This is a strange title for a book which does lack much of a narrative arc, or indeed plot. This is a later book in the Barsetshire series, being originally published in 1954, and while it includes with many of the favourite characters of those who have followed the series thus far, it is far from a novel of action or drama. Rather it is a series of set pieces; dinner parties, rehearsals for a play, committee meetings, in which certain characters come to the fore and there is a development whether great or small. Having said that, this is a most enjoyable book in which those with a working knowledge of the inhabitants of Barsetshire and beyond will appreciate and enjoy finding out what happens to those whose progress they have followed for so many years during war and peace.
Thirkell also wrote a book called “Coronation Summer”, which deals with the Coronation of Queen Victoria; this book deals with the preparations for the Coronation of another young queen, Elizabeth II. As throughout the country, people prepare to watch the ceremony on a few television sets or the quickly released films in the cinema.
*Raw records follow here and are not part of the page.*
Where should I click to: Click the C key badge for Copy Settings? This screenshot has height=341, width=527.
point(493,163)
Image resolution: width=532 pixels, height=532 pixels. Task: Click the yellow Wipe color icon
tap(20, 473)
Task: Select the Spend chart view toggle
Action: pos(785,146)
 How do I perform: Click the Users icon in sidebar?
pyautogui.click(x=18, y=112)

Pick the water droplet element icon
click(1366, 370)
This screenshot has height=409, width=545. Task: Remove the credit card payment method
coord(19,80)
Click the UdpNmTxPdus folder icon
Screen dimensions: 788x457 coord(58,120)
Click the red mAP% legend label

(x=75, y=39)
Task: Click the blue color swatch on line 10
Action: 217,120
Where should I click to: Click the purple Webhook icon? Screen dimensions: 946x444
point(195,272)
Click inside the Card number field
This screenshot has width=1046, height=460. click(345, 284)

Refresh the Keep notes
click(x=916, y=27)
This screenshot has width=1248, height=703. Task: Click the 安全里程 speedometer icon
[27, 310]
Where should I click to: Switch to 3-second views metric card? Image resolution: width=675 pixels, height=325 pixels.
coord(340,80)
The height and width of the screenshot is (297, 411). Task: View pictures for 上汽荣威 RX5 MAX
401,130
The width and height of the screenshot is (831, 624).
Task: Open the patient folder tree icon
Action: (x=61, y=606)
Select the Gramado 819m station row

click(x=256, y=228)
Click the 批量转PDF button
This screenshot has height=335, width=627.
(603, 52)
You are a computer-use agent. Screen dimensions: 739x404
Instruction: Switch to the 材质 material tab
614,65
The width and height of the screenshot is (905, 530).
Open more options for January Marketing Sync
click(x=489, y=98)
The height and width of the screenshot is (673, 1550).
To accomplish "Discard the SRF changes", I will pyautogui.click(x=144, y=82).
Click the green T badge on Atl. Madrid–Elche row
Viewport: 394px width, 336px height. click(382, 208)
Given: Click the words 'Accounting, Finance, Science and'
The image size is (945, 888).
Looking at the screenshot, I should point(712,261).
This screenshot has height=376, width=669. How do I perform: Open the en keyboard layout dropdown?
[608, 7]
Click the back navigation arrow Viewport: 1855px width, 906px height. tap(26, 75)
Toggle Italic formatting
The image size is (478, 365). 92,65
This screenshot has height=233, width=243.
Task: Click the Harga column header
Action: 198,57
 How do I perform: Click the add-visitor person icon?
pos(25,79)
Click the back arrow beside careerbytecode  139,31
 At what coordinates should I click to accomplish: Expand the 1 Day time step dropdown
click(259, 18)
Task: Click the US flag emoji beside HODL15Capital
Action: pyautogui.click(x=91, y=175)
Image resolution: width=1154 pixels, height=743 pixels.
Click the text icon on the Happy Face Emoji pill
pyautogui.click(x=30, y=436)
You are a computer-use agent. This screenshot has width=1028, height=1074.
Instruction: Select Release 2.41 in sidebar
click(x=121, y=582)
In Barsetshire there are a couple of people who will actually be at the Abbey in their full regalia, while others are to be in buildings with a view of the procession. The majority will remain in their homes on the great day, especially as the weather was wet and cold, a running joke throughout this novel. The great celebrations will come on the following day, when there will be a Pageant, a children’s Play, and a sketch by celebrated actors. Obviously a committee must be formed, headed by the now very grown up Lydia Merton, and anyone whose has endured or enjoyed a committee or public group will appreciate the humour and frustrations as characters gather and get diverted as they collect costumes and props. Some come forward by habit, others show unsuspected talents. Rehearsals, singing, talented accompanists and other portraits of well -loved characters emerge, full of their confusions and contradictions. Small problems are solved, slight risks such as speedy driving met, the atmosphere is one of relief at the end of war and the easing of rationing. At the end a love affair is resolved, including self -sacrifice and a gentle tenderness.
This is a book for those who know and appreciate Thirkell’s characters, which makes up slightly for the fact that it may be challenging to get hold of a copy. I greatly enjoyed its mixture of scenes of country life and reflections of national themes, but it is so character dominated that the plots is difficult to grasp. It is essentially a cheerful book, when those who are challenged by great shyness find a way to cope, and the problem of a huge house elegantly met. There is a generally positive picture of the servants whose moral behaviour is well known; the Bunce girls are active in the plot despite their frequent pregnancies. This is the sort of comfort reading which the later Thirkell books are known for, despite her acknowledged confusion concerning names and even marriages that she had described in the earlier books. I really enjoyed this book, and found it an enjoyable treat after reading many of the Barsetshire chronicles.
While it may be difficult to get hold of a copy of this book, I seem to have acquired two copies of the first edition, and it is a lovely book to read. How much does the edition you have make a difference to your enjoyment of a novel?